== Collected data entries ==
--- START ---
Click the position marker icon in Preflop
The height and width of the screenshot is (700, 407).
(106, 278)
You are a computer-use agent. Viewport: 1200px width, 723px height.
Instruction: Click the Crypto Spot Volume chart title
--- END ---
== Work to complete ==
What do the lines from the one with "You are a computer-use" through the last line of the entries say? Print them word for word, both ends included, and nothing else.

== Answer to the exercise ==
You are a computer-use agent. Viewport: 1200px width, 723px height.
Instruction: Click the Crypto Spot Volume chart title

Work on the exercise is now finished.